Should I Switch To An Interest Only Loan? October 31st, 2008
As the cost of living in the UK continues to rise at a dramatic rate and the effects of the credit crunch and general economic slow down continue to eat into household budgets, making money extremely tight for a large number of home owners and people with mortgages and other loans, it seems only natural that many individuals are looking to their finances to see where they are able to cut back on their monthly expenditure and continue to be able to make ends meet each month.
Many people in this situation see an obvious saving in switching their mortgage loan to an interest only basis rather than keeping it on a full repayment loan. A mortgage is usually an individual’s largest single monthly outgoing and it can be quite tempting to reduce the repayments by switching to an interest only loan.
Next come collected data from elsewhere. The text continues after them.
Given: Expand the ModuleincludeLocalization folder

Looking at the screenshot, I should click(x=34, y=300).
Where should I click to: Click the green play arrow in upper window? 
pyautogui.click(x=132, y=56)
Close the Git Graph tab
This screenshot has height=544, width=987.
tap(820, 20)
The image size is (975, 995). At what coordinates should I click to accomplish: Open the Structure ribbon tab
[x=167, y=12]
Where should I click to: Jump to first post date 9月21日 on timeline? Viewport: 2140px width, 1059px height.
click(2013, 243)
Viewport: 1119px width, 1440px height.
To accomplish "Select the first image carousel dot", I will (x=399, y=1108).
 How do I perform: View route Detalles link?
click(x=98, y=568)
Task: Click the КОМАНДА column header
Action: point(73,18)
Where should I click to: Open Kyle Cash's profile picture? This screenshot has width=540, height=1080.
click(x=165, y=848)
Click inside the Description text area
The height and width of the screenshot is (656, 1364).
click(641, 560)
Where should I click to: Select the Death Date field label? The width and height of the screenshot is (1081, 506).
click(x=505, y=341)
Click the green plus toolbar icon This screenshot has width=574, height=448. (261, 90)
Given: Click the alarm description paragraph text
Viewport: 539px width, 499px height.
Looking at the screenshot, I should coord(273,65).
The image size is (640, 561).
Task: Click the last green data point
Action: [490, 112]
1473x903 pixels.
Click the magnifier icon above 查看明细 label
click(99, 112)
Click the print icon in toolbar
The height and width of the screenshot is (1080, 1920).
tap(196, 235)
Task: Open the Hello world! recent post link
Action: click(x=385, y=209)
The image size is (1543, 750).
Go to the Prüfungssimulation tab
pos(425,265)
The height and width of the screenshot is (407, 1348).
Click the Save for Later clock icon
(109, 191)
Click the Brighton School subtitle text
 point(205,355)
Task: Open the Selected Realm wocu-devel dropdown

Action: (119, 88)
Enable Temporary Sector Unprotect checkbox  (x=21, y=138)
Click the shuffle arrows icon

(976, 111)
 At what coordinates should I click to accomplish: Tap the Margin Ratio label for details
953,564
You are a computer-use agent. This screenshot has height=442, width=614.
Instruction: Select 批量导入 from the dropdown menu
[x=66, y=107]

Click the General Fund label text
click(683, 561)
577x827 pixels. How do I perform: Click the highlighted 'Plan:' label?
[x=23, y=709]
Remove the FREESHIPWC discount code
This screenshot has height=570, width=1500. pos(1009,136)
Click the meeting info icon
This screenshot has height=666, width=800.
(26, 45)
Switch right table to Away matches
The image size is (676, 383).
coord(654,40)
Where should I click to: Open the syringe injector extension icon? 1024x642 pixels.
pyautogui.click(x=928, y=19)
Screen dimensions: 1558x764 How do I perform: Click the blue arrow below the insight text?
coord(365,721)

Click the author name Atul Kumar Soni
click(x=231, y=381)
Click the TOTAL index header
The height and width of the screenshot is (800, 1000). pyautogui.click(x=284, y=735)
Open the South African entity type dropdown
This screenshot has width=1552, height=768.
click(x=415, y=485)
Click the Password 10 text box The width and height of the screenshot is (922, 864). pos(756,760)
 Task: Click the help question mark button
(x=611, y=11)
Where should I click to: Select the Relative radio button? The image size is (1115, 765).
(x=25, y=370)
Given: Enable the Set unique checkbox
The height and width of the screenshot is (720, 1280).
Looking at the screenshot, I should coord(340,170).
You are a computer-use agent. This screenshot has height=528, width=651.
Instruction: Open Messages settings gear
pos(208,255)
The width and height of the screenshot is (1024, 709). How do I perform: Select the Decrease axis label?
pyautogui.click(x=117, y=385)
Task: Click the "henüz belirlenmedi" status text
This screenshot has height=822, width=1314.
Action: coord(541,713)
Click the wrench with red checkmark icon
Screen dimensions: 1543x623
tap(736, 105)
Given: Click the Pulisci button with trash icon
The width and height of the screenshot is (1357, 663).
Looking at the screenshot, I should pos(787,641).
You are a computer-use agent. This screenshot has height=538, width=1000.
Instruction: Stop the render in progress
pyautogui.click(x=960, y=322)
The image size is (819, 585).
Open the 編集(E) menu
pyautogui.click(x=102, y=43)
On a typical mortgage of £150,000 the difference in the monthly repayments between repayment and interest only can be in the region of between £200 and £250 per month and although this may appear to be a great way to save money, it will end up costing significantly more over the long term.
Research from Moneysupermarket.com has calculated the long term cost of an interest only loan switch and has estimated that by paying interest only on your loan for a seven year period, could cost an extra £18,000 over the term of the loan, as interest will be charged on a larger sum of money for a much longer period. Once repayments have restarted on this basis, it could cost around an additional £400 per month to catch up on the loan and repay it over the original term.
Anyone who may be considering this option as a cost saving measure, should think very carefully about the long term effects of this course of action before they do it. They should look to other areas in their monthly outgoings first, such as luxury items and consider switching their mortgage loan to an interest only basis as an absolute last resort.